Question

10a) A 29.7 mL sample of 0.275 M methylamine, CH3NH2, is titrated with 0.267 M nitric acid. At the equivalence point, the pH is _______.

10B)A 20.4 mL sample of 0.357 M trimethylamine, (CH₃)₃N, is titrated with 0.395 M hydrochloric acid.
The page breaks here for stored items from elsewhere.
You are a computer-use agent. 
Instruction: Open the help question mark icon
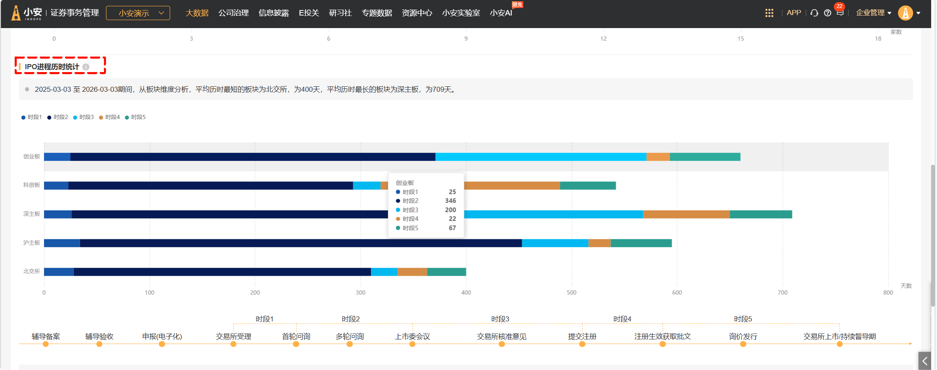point(827,13)
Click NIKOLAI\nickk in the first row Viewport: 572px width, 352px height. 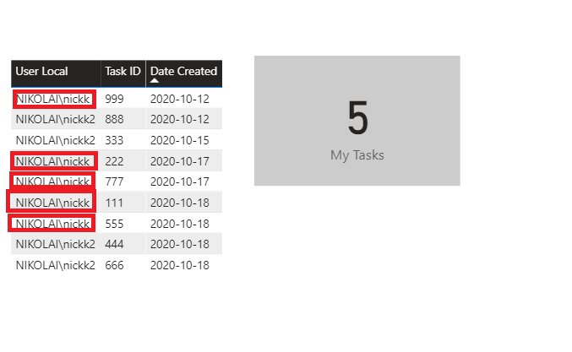(x=53, y=99)
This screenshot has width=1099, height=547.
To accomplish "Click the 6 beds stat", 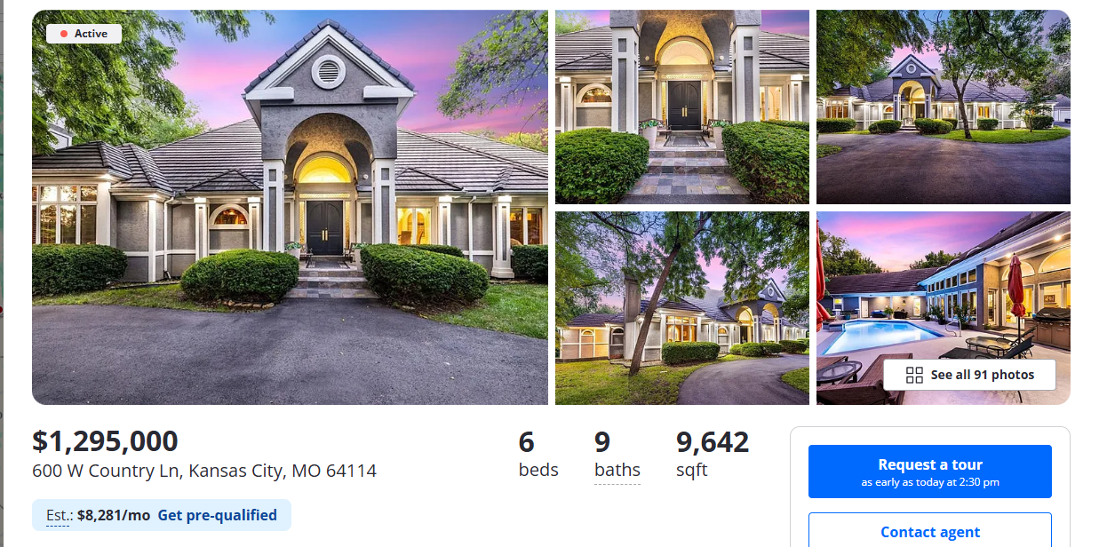I will point(538,454).
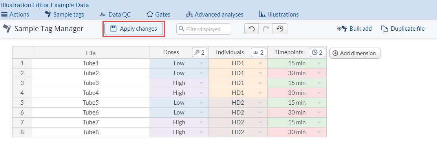Open the Actions menu

click(15, 14)
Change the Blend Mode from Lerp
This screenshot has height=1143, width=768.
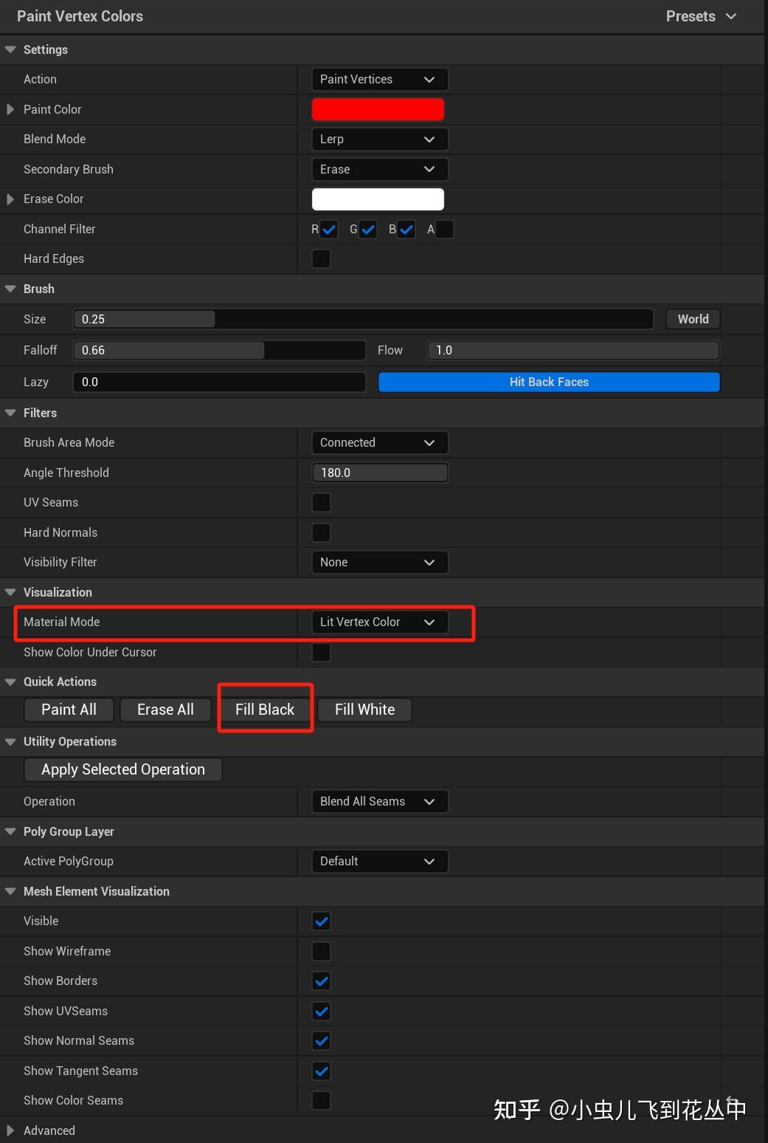click(379, 139)
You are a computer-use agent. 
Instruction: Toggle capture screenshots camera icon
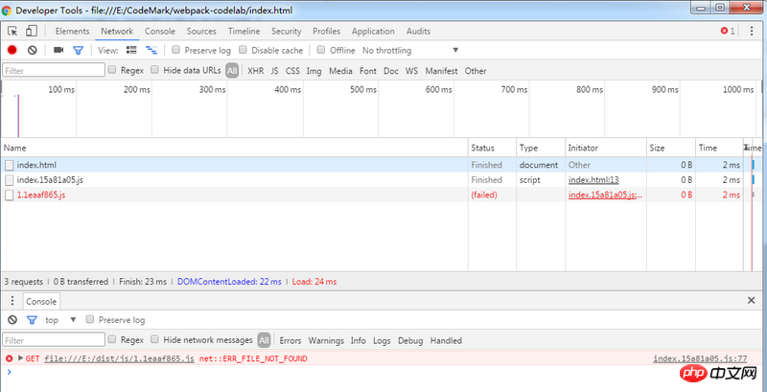58,50
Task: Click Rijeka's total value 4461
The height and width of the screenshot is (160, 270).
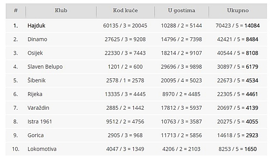Action: (x=252, y=94)
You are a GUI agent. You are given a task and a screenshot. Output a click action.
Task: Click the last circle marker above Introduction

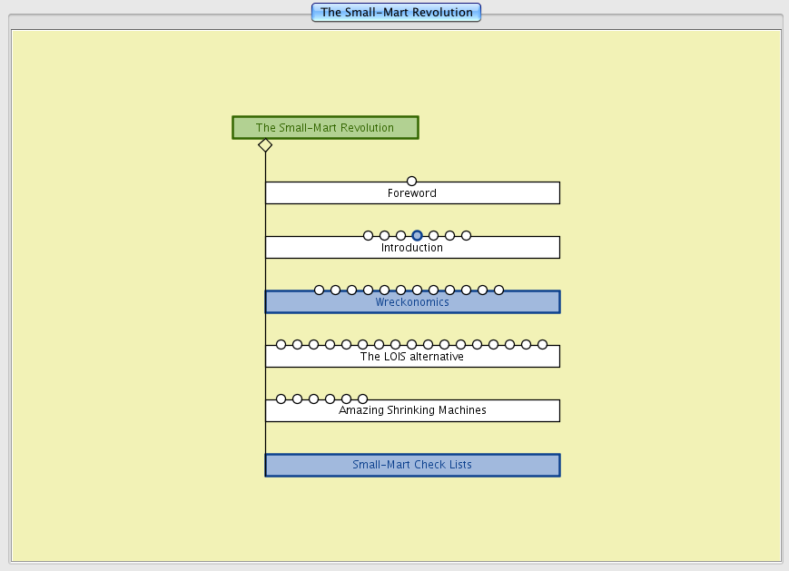(466, 236)
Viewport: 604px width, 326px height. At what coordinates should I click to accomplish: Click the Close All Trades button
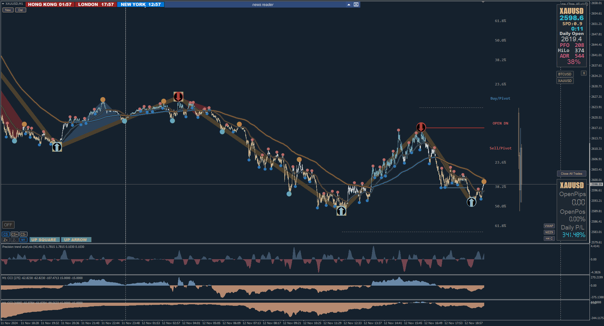572,174
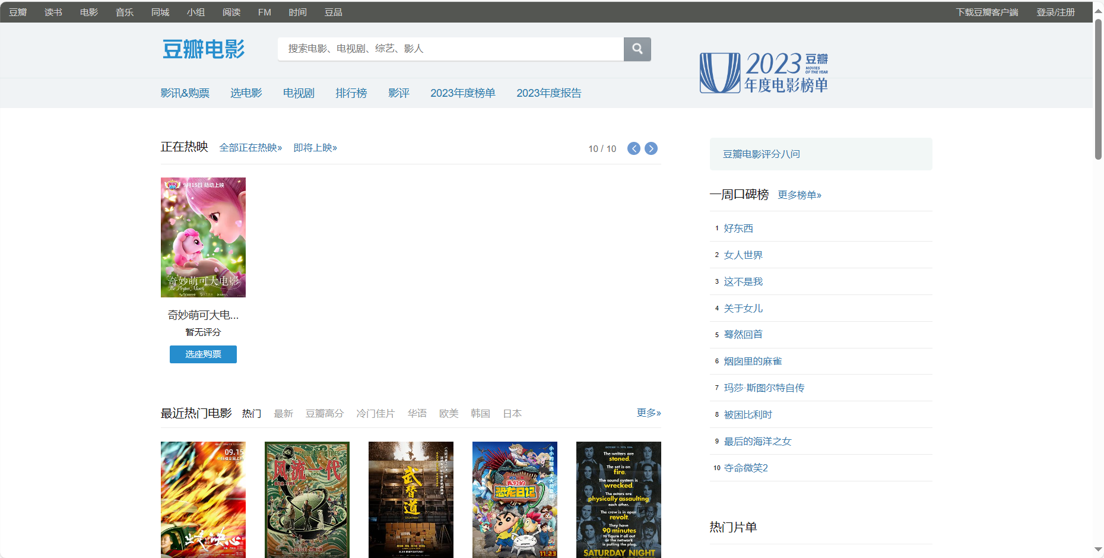This screenshot has height=558, width=1104.
Task: Go to next now-showing carousel page
Action: point(651,148)
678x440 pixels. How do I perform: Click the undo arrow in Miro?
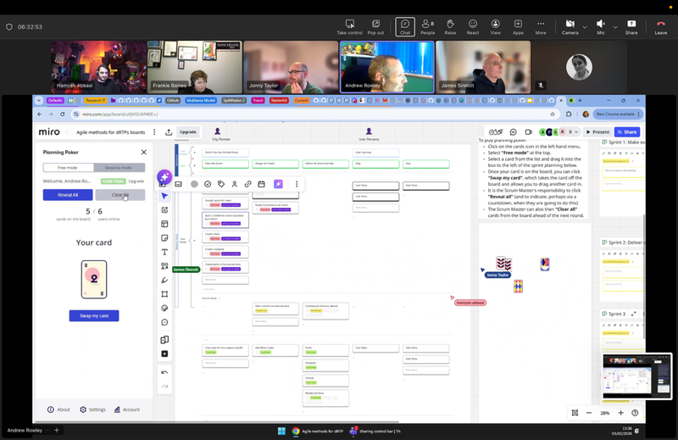click(164, 372)
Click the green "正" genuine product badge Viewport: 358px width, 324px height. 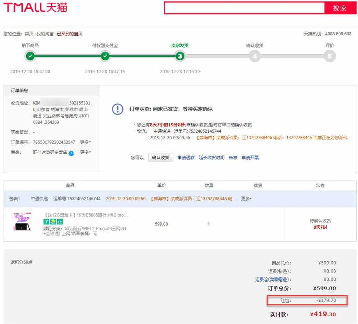[60, 222]
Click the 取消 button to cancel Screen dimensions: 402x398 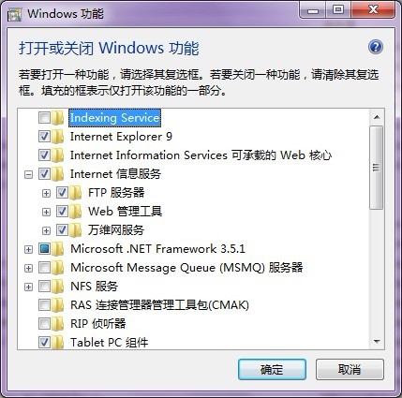click(x=350, y=369)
After adding 28.0 mL of hydrochloric acid, the pH is____.

Answer 1

10 a )

Given data ,

M1 = 29.7 mL , V1 = 0.275 M , M2 = 0.267 M

At equivalence point, M1V1 = M2V2

  29.7 x 0.275 = 0.267 x V2

V2 = 8.16 / 0.267

V2 = 30.56 M

The concentration of salt formed at equivalence = 29.7 x 0.275 / (29.7 + 30.56 )

= 8.16 / 60.26

= 0.135 M

It is a salt of weak base and strong acid whose pH is given by

pH = 1/2 [ pKw -pkb - log C]

= 1/2 [ 14 - 3.36 - log 0.135]

pH = 9.78

10 b)

The reaction between (CH3)3N and HCl is

(CH3)3N + HCl - - - - - - > (CH3)3NH+ + Cl^-

1:1 molar reaction

The Initial moles of (CH3)3N = (0.357 mol/1000ml)× 20.4 ml

= 0.00728

No of moles of HCl added = (0.395 mol /1000ml) × 28ml

= 0.01106 mol

0.01106 moles of HCl react with 0.01106 moles of (CH3)3N to produce 0.01106moles of (CH3)3NH+

After adding HCl

Volume of solution = 20.4 mL + 28.0 mL

= 48.4 ml

[(CH3)3NH+] = (0.01106mol / 48.4 ml) × 1000ml

= 0.2285M

[(CH3)3N] = ((0.00728 mol- 0.01106mol) / 48.4 ml )×1000ml

= - 0.078099 M

pKa of (CH3)3NH+ = 9.81

Henderson-Hasselbalch equation is

pH = pKa + log([A^-] /[HA])

pH = 9.81 + log([(CH3)3N)]/[(CH3)3NH+])

pH = 9.81 + log(- 0.078099 M / 0.2285M )

pH = 9.81 + 0.46

pH = 10.27